Generic Mackey Formula for Parahoric Lusztig Functors
Zhihang Yu
TL;DR
The paper addresses the Mackey problem for parahoric Lusztig induction in the deep-level $p$-adic setting, extending Lusztig’s classical result to parahoric contexts by exploiting the geometry of parahoric Lusztig varieties and their cohomology. It develops a robust framework based on generic characters, Howe factorizations, and a deep Bruhat decomposition to establish a generic Mackey formula for $R^{G}_{L,P,r}$, including precise vanishing results for Steinberg-type strata. As an application, it provides an irreducible decomposition for elliptic parahoric Deligne–Lusztig representations, expressing $R^{G}_{T,B,r}(\theta)$ as a finite sum of pairwise non-isomorphic irreducibles via a Howe-factorized ladder of Levi subgroups. The results advance the geometric realization of depth-$r$ supercuspidal representations and deepen connections to the local Langlands program, offering a blueprint for analyzing deep-level representations through parahoric cohomology.
Abstract
Parahoric Lusztig induction gives a broad class of virtual smooth representations of parahoric subgroups in a $p$-adic group, serving as a natural generalization of classical Lusztig induction to the $p$-adic setting.

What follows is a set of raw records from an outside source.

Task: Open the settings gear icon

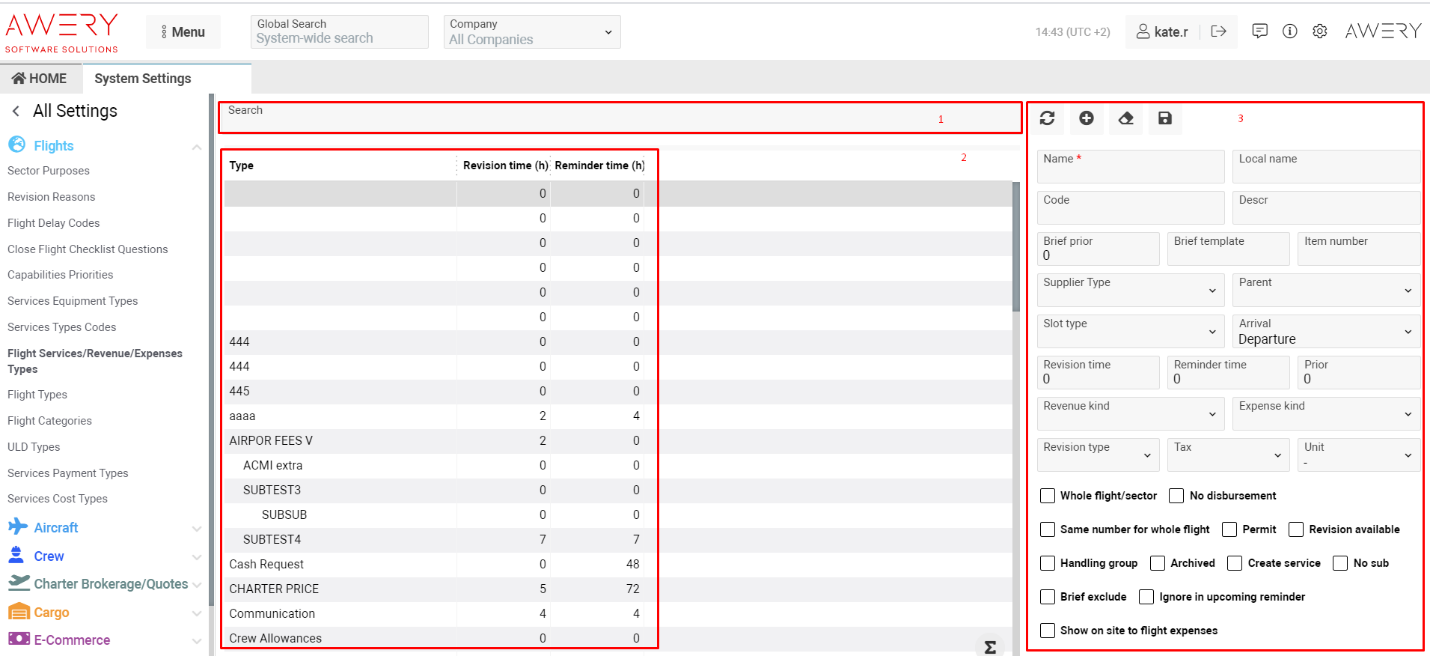Action: [x=1320, y=31]
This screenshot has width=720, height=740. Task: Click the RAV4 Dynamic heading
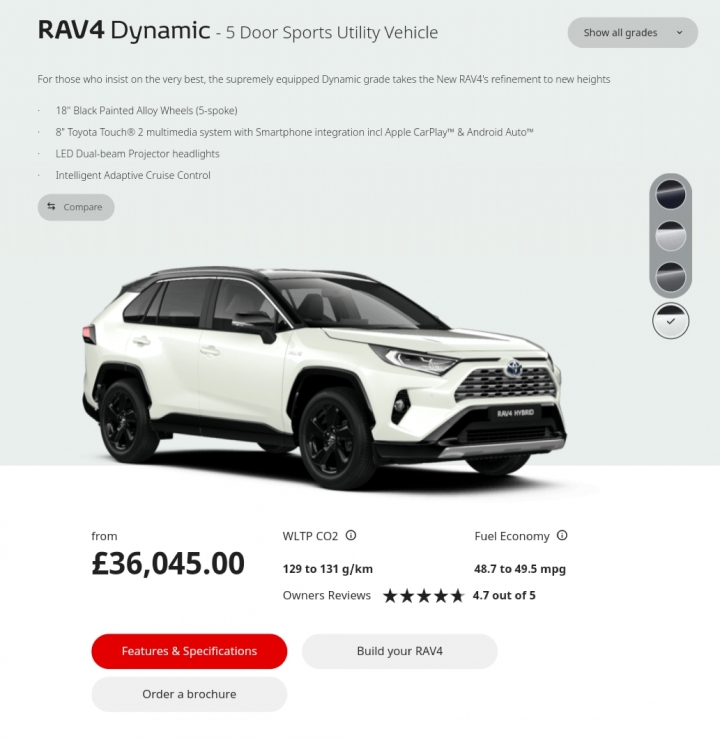124,31
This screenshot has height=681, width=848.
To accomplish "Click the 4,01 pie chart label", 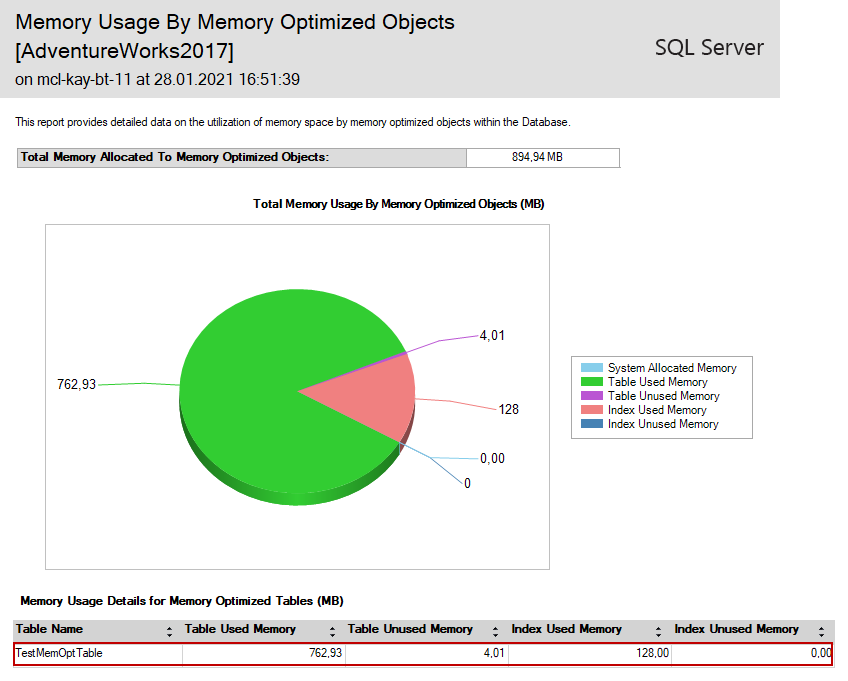I will point(492,336).
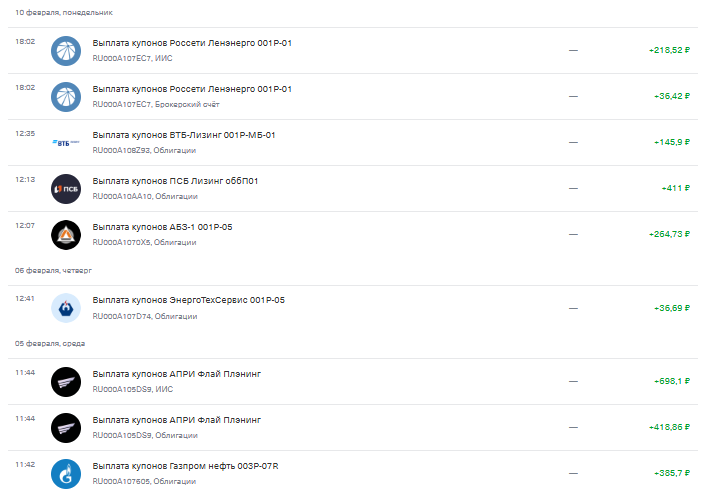
Task: Click the +218,52 ₽ amount
Action: (x=669, y=50)
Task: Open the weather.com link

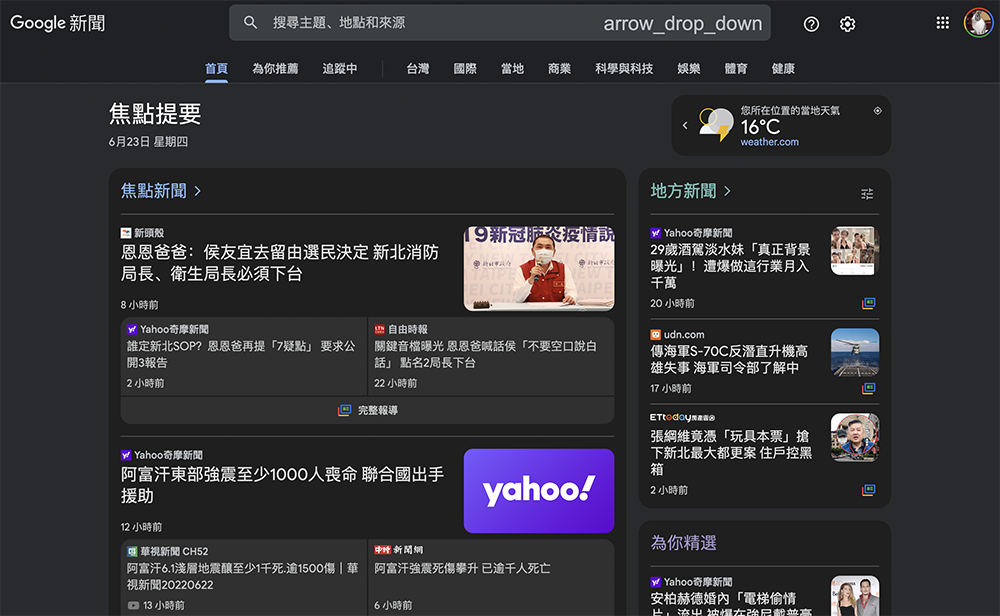Action: coord(769,142)
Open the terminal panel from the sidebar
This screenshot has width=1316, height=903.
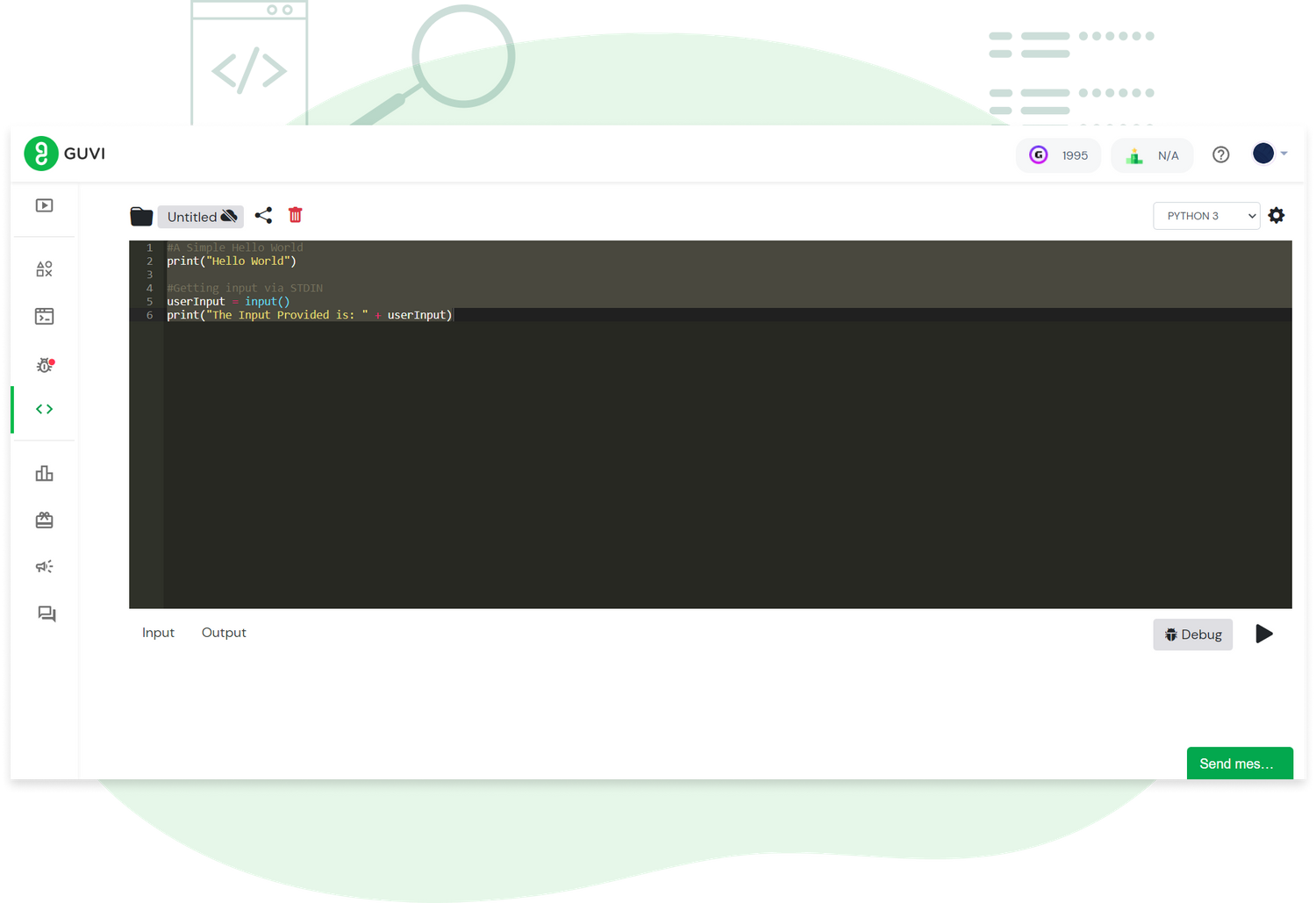tap(44, 316)
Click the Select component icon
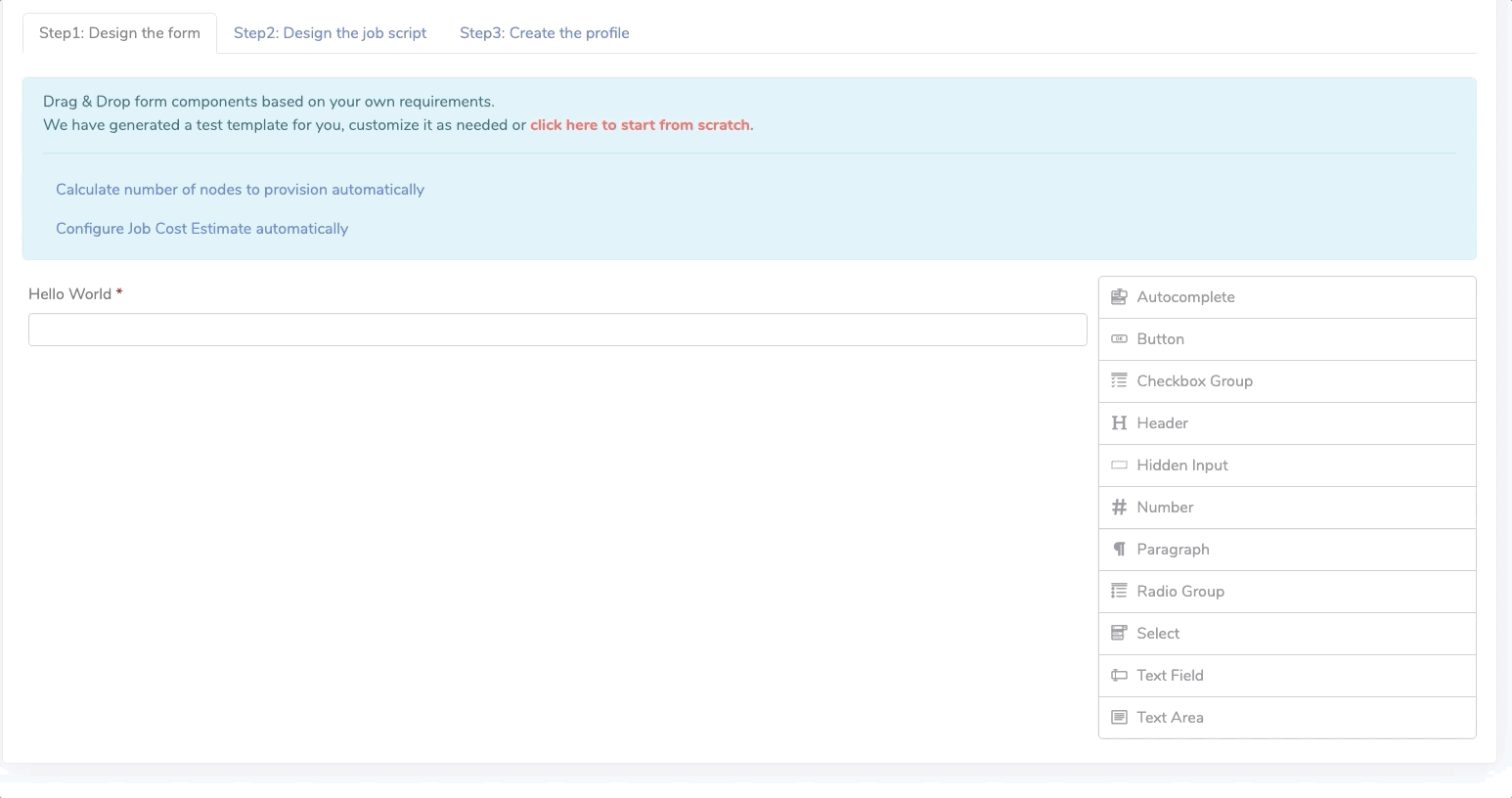 click(x=1119, y=634)
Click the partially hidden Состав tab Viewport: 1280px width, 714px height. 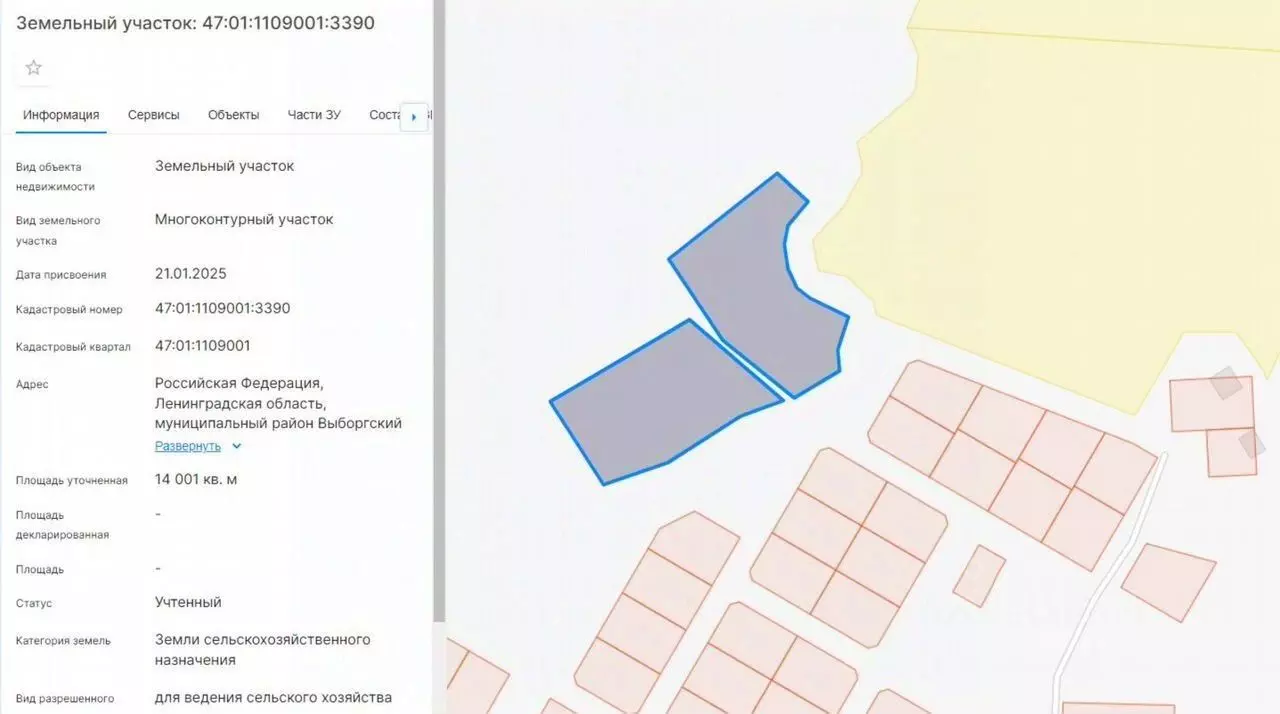(385, 115)

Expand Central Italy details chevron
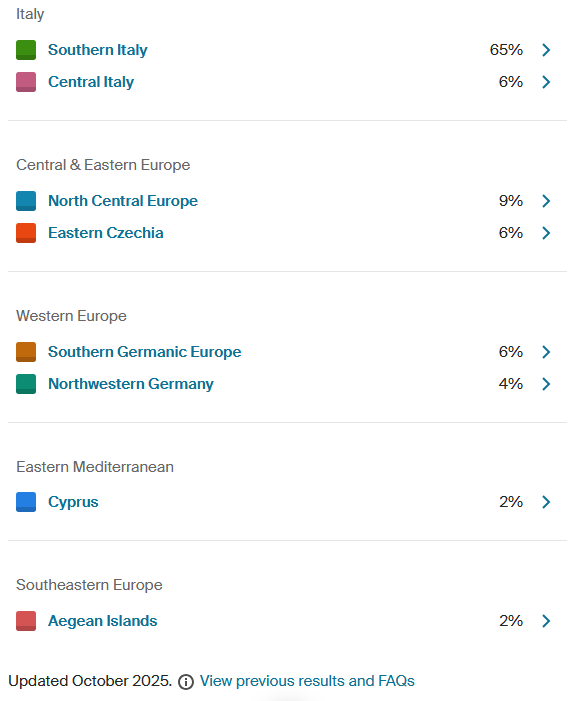pos(546,82)
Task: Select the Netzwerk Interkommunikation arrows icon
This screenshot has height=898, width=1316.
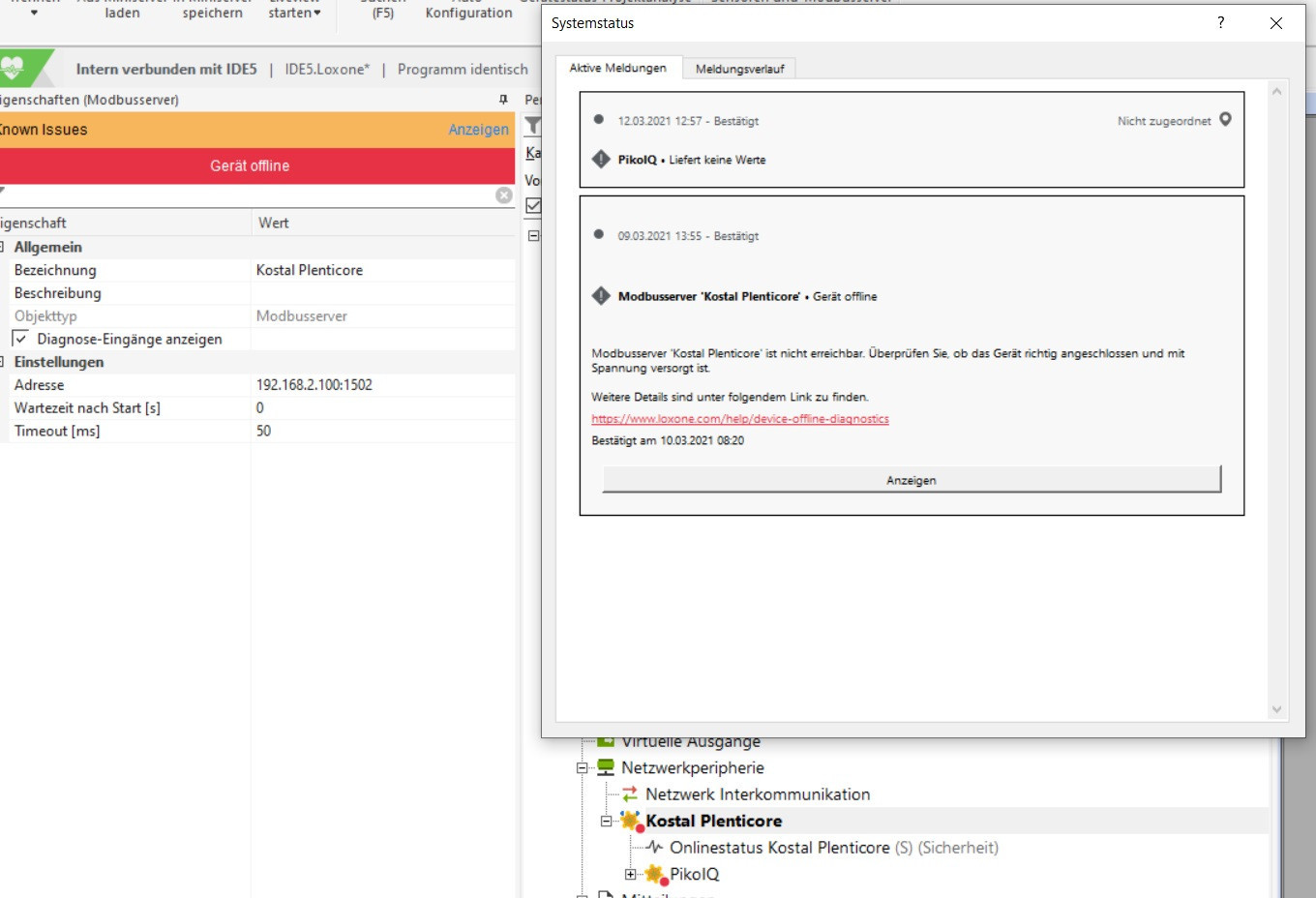Action: tap(630, 794)
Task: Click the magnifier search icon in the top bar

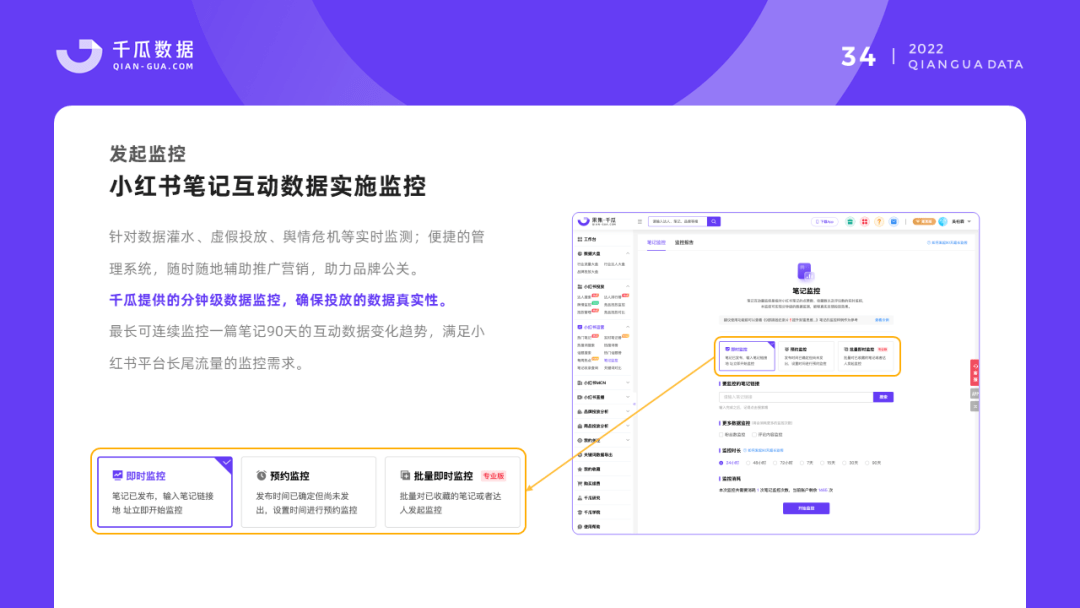Action: (713, 222)
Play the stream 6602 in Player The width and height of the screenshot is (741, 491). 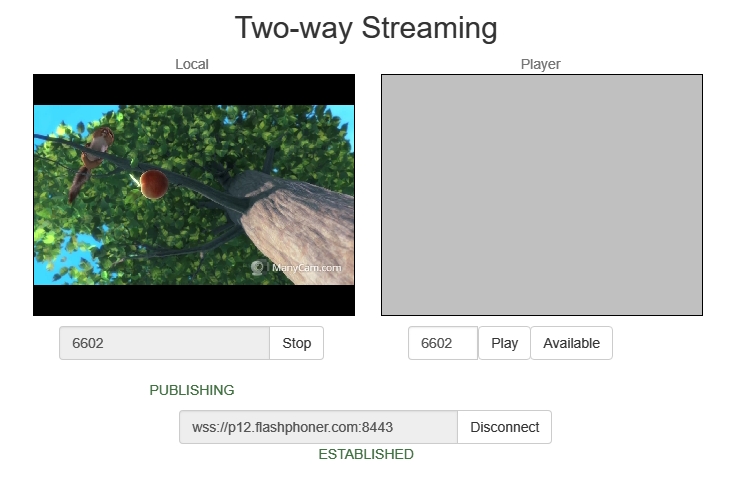tap(504, 343)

This construction has important applications in the representation theory of p-adic groups. In this paper, we prove the Mackey formula for parahoric Lusztig induction in generic case, which generalizes a classic result of Lusztig in 1976. As an application, we describe the irreducible decomposition of paragoric Deligne-Lusztig representations for the case of elliptic torus.